B. La Gracia de Su Ascensión-Cuando Jesús ascendió, la Biblia nos dice que se sentó a la diestra de Dios, Heb. 10:12. ¡Esto nos dice que Su obra de redimir a los pecadores estaba terminada para siempre! Él completó esa obra y ascendió de regreso al Cielo como nuestro Sumo Sacerdote. Allí, a la diestra de Dios en el Cielo, Jesús intercede por ti y por mí mientras viajamos a través de esta tierra hacia el hogar, Heb. 7: 25; Rom. 8:34. ¡Gracias a Dios por un Amigo en las altas esferas! Gracias a Dios por Uno que defiende nuestro caso en la sala de la gloria. Ora por nosotros, y es nuestro Abogado contra los ataques del enemigo, 1 Juan 2: 1. ¡Esa es la gracia más grande de lo que podemos imaginar!

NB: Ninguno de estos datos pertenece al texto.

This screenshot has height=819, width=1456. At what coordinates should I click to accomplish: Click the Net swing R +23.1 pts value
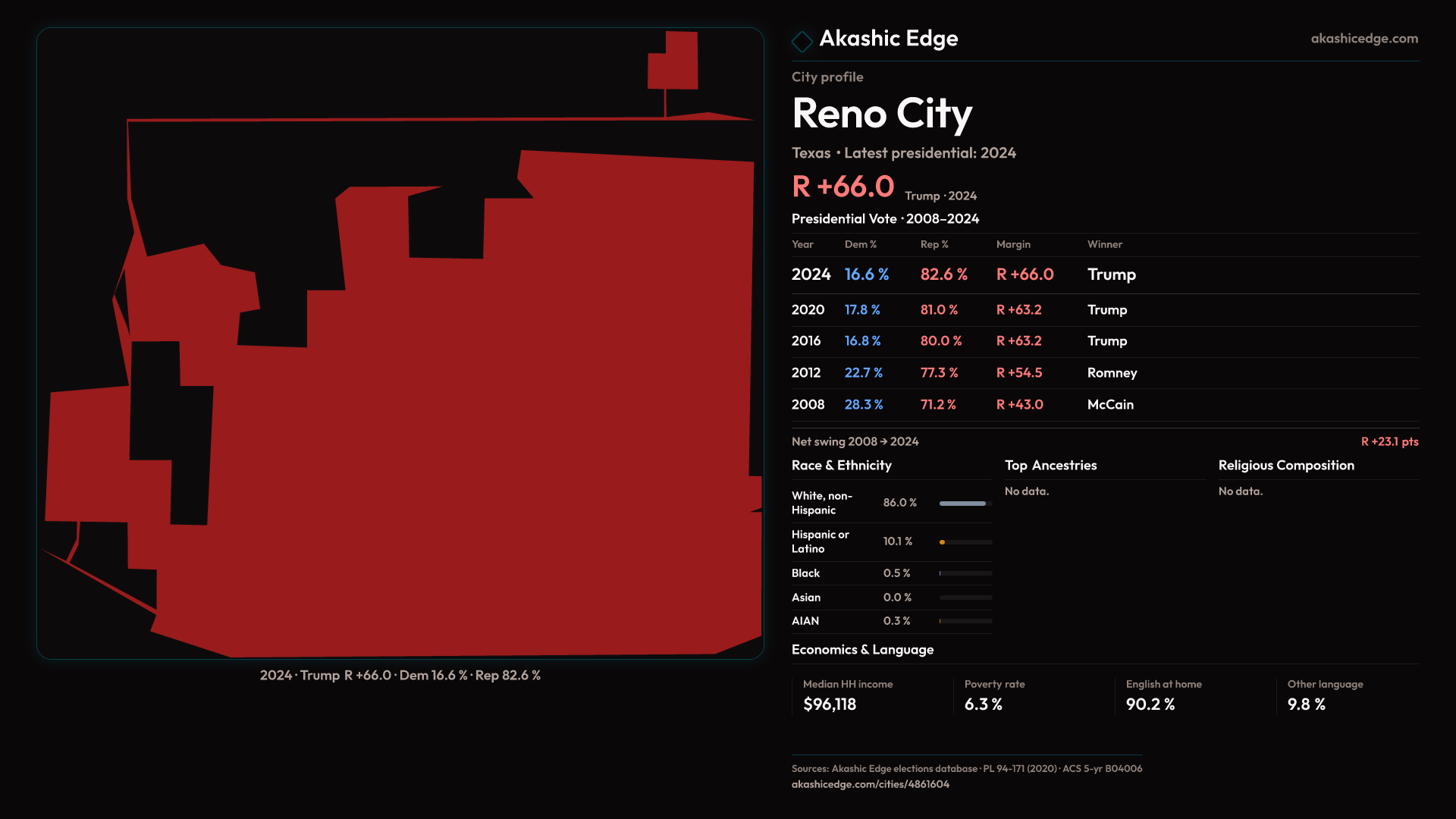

C. La Gravedad De Su Ascensión – Cuando Jesús ascendió de nuevo al Cielo, Lo hizo con la promesa de que volvería algún día, Hechos 1:11; Juan 14:1-3. El hecho de que regrese por Su pueblo agrega un elemento de gravedad a Su regreso. Porque, cuando venga, no volverá por todos; Él solo viene por Su pueblo. Él viene solo por aquellos que son salvos por Su gracia y que son lavados en Su sangre. Por lo tanto, amigo, necesitas estar seguro de que eres salvo hoy para que cuando Él venga, puedas ir al Cielo para estar con Él por toda la eternidad, Matt. 24:44.

Conc: Amigos de más de 1,1 millones de hombres y mujeres han muerto para garantizar nuestra libertad como estadounidenses. Lo dieron todo para que pudiéramos disfrutar de todas las bendiciones de esta gran tierra. Hoy honramos su memoria y su sacrificio. Gracias a Dios por cada uno de ellos.

Pero, ¡les recuerdo que Todos los Días son el Día de los Caídos! ¿Por qué? Un día el Soldado más grande del Cielo vino a esta tierra y murió para darnos la libertad eterna de la pena, el poder y la presencia del pecado. Gracias a Dios por Su don inefable! Que nosotros, los redimidos, nunca olvidemos Quién es Jesús, lo que ha hecho por nosotros, y a dónde nos lleva algún día.

Oh amigo, ¿estás listo para conocerlo? ¿Tus pecados están bajo la sangre hoy? ¿Has estado en el Calvario y has confiado en Jesús como tu Salvador personal? Si no lo has hecho, entonces te invito a que vengas a Jesús, te inclines ante Él y lo reclame como tu Salvador.

Si eres salvo, tal vez necesites presentarte ante Él y decirle cuánto lo amas por todo lo que ha hecho por ti. Él es digno de nuestra alabanza y de toda la adoración y gloria que podemos ofrecerle. Qué Salvador!